One of the key Heartist tenets is about how employees feel about their work. AccorHotels describes the optimal employee experience as one where employees can say:
“I feel valued. I feel free. I feel sparked. We are one.”
Improving the employee experience is good for everyone. “Engaged employees equals satisfied customers and repeat business,” Kyla shared.
Lessons on Cultural Transformation
Kyla also shared that the AccorHotels Heartist journey continues. “Cultural transformation doesn’t happen overnight. You need patience. You can’t rush everyone through it just to get it done and check the box. It takes time to change mindsets and behaviors. You have to reinforce and celebrate the small wins along the way.”
AccorHotels used to be a hotel group and today has emerged as a leading global hospitality and travel brand. The range of services and experiences they now offer include luxury, lifestyle, prestige private rentals and concierge services. The cultural transformation is proving to be the catalyst to create meaningful growth well into the future.

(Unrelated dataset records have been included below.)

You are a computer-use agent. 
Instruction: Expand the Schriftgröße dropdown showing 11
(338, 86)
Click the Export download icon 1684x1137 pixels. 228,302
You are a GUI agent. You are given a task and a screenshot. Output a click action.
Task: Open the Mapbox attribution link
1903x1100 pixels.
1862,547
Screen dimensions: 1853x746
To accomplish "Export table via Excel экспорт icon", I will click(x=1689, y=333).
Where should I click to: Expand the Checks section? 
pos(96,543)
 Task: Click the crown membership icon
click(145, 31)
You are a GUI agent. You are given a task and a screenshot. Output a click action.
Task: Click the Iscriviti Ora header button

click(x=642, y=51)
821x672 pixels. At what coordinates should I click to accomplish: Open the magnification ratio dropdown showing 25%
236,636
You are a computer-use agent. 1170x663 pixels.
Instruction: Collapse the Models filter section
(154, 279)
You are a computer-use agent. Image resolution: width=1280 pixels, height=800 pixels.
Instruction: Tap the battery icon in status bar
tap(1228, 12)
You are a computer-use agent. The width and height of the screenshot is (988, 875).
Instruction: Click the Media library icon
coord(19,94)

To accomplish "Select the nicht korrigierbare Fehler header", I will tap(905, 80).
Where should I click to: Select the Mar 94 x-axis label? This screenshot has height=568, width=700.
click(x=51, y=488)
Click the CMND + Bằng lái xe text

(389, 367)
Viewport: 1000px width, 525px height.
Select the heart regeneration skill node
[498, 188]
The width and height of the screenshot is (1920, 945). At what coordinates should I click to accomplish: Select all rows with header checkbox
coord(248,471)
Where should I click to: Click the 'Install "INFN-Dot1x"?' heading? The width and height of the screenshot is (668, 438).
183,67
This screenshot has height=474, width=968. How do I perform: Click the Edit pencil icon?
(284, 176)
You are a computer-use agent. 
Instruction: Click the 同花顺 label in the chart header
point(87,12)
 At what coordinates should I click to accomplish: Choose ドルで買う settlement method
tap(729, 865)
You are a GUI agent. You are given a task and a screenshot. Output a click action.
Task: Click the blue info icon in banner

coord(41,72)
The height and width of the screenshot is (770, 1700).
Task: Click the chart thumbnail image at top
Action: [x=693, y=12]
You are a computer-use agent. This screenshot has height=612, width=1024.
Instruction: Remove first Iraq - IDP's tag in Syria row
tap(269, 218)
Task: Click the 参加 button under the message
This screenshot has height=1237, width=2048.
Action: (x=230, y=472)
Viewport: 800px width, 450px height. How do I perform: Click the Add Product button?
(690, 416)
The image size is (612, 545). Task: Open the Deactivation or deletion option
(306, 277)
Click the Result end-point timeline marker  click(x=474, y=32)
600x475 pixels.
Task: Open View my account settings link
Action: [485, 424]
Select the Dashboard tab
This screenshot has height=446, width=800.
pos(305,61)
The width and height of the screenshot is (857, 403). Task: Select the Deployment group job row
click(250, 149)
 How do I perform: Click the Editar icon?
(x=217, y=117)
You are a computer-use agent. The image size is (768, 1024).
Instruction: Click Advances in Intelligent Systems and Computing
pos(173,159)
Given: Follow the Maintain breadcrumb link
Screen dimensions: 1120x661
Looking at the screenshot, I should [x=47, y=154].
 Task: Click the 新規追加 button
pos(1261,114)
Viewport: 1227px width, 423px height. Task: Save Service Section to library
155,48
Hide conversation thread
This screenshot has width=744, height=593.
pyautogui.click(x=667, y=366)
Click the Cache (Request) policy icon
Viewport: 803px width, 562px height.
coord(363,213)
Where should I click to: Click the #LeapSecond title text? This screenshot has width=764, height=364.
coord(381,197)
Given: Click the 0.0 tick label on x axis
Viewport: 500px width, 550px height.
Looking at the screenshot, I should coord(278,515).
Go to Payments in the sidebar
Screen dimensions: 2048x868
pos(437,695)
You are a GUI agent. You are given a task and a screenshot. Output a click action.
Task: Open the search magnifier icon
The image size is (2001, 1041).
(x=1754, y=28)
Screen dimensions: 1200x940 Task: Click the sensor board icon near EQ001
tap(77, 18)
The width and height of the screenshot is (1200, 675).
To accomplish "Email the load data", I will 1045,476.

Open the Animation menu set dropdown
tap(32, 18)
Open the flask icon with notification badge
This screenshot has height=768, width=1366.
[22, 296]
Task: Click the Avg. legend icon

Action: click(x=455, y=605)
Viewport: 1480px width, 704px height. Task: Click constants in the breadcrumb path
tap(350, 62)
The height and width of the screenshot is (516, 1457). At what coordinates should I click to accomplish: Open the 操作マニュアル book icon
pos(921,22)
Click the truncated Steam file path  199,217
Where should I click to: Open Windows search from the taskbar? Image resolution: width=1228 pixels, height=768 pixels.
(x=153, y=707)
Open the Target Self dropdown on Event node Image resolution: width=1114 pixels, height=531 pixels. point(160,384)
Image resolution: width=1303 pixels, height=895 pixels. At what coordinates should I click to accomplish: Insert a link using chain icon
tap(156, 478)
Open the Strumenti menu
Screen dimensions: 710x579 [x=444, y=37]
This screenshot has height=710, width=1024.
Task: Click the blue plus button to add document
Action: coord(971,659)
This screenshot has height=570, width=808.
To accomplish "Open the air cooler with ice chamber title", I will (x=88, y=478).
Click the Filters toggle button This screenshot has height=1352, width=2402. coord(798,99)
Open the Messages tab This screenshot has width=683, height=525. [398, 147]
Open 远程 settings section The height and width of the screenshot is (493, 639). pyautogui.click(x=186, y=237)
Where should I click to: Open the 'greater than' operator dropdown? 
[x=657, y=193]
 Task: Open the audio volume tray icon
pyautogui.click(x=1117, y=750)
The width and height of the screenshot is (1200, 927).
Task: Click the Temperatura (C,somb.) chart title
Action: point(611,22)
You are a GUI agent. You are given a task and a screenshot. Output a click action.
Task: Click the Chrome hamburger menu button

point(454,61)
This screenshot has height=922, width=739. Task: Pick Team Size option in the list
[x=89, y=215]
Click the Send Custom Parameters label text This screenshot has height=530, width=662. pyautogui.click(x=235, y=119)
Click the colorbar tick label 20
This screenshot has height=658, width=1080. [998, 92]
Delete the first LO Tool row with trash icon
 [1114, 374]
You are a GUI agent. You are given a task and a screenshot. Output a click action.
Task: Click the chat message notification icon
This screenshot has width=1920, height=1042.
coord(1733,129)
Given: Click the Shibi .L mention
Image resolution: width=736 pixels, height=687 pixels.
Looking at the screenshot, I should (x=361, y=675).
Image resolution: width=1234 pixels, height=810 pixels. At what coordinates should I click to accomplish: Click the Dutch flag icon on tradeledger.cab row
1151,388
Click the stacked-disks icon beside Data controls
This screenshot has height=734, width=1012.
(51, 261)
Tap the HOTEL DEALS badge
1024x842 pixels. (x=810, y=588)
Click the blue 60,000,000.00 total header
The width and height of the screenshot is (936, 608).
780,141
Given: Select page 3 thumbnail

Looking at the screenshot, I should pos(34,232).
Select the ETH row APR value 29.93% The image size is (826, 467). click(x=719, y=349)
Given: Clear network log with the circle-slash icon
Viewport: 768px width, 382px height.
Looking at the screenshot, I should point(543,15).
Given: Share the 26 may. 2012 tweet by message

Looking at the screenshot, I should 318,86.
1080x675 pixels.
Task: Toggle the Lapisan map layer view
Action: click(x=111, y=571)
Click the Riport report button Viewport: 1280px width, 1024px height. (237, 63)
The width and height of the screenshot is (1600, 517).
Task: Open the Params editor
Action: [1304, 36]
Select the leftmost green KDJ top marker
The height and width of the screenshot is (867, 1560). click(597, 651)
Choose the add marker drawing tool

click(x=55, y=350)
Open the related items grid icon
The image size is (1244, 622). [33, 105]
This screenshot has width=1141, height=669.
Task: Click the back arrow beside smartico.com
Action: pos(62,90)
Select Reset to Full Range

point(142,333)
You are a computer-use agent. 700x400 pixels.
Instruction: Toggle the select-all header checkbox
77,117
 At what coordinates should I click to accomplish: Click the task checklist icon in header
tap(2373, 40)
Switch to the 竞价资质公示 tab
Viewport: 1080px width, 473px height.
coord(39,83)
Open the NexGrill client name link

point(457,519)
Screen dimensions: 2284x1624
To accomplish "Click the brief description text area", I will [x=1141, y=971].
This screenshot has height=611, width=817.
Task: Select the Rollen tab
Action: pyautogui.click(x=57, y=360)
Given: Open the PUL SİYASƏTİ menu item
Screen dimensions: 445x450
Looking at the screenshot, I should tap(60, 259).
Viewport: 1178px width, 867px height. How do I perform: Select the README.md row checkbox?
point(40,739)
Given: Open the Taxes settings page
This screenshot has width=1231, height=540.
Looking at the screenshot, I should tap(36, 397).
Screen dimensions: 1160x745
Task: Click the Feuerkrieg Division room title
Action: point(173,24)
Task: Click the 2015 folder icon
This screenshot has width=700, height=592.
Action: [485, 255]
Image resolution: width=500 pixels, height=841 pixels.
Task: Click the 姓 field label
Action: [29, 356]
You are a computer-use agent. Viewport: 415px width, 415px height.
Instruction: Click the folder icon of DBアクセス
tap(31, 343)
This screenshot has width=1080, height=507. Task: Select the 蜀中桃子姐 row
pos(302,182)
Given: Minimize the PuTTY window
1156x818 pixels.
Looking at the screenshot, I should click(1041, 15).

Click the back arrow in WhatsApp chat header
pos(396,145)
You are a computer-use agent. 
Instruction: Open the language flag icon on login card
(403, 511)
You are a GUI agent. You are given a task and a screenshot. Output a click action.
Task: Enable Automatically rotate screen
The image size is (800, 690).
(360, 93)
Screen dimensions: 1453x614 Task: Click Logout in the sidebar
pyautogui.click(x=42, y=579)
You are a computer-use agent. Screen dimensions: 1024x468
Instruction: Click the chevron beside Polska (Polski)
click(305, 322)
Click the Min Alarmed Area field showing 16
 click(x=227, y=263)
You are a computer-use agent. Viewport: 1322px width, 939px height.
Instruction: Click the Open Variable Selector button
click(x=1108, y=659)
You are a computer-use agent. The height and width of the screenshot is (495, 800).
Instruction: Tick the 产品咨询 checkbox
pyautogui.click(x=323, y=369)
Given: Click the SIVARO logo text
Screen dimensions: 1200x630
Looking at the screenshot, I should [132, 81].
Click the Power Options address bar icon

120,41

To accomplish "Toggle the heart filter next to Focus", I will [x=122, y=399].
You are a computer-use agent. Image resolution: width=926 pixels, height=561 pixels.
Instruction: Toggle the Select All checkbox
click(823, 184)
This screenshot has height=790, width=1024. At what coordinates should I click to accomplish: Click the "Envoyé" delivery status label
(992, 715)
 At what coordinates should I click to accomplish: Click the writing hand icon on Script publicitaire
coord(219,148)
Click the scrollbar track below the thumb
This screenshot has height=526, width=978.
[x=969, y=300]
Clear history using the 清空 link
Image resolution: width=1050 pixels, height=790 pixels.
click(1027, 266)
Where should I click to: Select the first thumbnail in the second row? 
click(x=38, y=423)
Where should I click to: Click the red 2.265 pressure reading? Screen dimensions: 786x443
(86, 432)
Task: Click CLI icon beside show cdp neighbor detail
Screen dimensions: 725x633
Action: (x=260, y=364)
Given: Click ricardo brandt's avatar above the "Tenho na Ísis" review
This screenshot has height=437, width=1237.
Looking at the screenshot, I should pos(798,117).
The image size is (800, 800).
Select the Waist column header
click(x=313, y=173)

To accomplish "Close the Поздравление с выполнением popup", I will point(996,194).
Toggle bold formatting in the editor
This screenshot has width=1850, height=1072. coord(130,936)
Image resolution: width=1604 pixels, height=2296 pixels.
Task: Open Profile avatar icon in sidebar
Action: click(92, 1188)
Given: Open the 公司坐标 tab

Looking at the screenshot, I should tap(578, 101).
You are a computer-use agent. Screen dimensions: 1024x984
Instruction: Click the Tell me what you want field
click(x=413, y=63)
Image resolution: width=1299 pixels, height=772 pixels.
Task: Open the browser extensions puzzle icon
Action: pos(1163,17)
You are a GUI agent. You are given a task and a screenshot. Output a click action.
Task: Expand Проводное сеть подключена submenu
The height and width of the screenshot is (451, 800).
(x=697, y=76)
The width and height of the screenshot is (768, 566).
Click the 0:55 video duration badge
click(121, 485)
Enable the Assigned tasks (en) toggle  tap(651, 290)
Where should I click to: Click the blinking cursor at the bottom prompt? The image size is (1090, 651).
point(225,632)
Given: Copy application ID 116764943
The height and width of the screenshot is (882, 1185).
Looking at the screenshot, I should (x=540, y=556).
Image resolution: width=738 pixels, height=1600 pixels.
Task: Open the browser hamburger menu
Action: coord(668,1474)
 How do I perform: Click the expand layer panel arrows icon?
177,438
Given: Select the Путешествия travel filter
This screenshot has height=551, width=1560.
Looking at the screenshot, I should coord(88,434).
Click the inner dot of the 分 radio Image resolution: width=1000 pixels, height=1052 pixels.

According to Chairman and Chief Executive Officer Sébastien Bazin,“The hospitality and food and beverage industry culture is based on a traditional hierarchical model. We firmly believe that the Feel Welcome experience cannot simply be decreed, but must be driven by each of our employees. Therefore, at every opportunity for contact with our guests we break with conventions by allowing each of our employees to take more initiatives and express their personality. That is precisely the objective of our approach to cultural change. Known as Heartist®, this policy recognizes in each of our 250,000 employees a passion for their profession and the art of transforming our guests’ experience into a memorable moment.”
Heart + Artist = Heartist at AccorHotels and they are absolutely winning by mastering the fine art of connecting and serving others.